In the fall, the Germans came at Britain from the air, in what would be called the Battle of Britain. It is tempting to believe, remembering how the Hawker Hurricane and the Vickers-Supermarine Spitfire fought the Battle, that Beaverbrook had an easy job of it. Yet the triumph of these fighters and their powerplant--the Merlin engine, which increased its power output by 100 percent between 1940 and 1945--belied an anemic air industry that relied almost wholly on foreign suppliers for sophisticated machine tools. Beaverbrook, panicked by the desperate need for Spitfires that could defend Britain right now, canceled the priority order for the Whittle engine.

"Beaverbrook was a difficult chap," recalled Lord Kings Norton--the scientist Roxbee Cox, whom the new minister inherited along with the turbojet project. "He did some very stupid things. He tore up all the [household] railings ... and he encouraged women to give up their iron saucepans" for scrap. (As Kings Norton told the story, the women took advantage of Beaverbrook's scrap drive to upgrade their kitchens with aluminum pans.) "Nevertheless, he was not unlikable. I was a relatively young man at the time, and I remember that when I was leaving his office he always insisted on helping me on with my overcoat."

Beaverbrook also inherited Henry Tizard as his scientific advisor. From this vantage, Tizard was able to divert resources once again to the Whittle-Gloster turbojet project. "Tizard was on the right side of this," Kings Norton said. "He supported Whittle, no doubt about that."

Whittle now had three supporters at the Ministry of Aircraft Production: Tizard, Roxbee Cox, and Air Vice Marshal Tedder. But they were reluctant--Tedder especially--to share their enthusiasm with the minister. "Tedder was anxious that he never hear about it until it was further advanced [for fear that] Beaverbrook, whose eye was on doing things quickly and getting a lot of [aircraft] made on the double, would stop the longer-term project," Kings Norton said. "Nevertheless, Beaverbrook did hear about it. He did send for me, I did talk to him, and I brought Whittle to meet him. And of course he took to Whittle."

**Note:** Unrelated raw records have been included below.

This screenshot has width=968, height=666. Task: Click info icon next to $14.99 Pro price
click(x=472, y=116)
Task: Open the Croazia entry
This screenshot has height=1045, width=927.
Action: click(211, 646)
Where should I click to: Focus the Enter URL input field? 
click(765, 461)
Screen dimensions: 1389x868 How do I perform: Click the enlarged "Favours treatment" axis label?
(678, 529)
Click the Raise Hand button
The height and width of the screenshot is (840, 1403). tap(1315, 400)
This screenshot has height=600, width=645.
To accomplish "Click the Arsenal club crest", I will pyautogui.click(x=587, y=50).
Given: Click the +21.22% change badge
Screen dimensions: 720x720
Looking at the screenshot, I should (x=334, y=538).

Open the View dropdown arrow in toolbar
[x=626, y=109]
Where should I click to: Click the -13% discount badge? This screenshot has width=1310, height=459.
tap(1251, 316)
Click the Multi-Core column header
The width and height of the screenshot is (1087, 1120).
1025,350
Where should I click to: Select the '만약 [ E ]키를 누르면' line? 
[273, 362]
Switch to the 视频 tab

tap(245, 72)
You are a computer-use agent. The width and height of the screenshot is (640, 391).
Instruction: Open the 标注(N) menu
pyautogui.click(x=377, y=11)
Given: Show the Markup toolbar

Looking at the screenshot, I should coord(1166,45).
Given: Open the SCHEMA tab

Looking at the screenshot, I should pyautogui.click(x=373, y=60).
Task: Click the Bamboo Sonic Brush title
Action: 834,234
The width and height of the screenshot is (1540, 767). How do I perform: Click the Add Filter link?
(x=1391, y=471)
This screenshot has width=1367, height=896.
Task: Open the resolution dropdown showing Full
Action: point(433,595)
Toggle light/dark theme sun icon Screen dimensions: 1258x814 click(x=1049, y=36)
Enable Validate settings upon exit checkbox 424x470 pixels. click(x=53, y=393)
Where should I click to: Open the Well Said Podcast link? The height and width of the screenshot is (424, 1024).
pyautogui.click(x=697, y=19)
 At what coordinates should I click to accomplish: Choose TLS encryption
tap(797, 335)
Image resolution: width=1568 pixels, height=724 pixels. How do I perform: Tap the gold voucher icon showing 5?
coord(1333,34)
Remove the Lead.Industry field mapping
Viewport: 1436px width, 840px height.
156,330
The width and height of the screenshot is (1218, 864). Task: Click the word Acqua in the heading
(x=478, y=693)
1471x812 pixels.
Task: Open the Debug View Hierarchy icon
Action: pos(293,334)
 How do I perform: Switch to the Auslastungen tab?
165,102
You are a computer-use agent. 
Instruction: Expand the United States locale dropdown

Even then, there were obstacles. "There were people who believed we should stick to the old-fashioned piston engine, and this newfangled thing wouldn't work," Kings Norton recalled. There were doubts about the inventor, too, or at least about his ability to manage an industrial enterprise--doubts based on his youth, his management style, and perhaps his humble background. "Tedder didn't feel that engine production should be in Whittle's hands, and there he was wrong, in my view," Kings Norton said.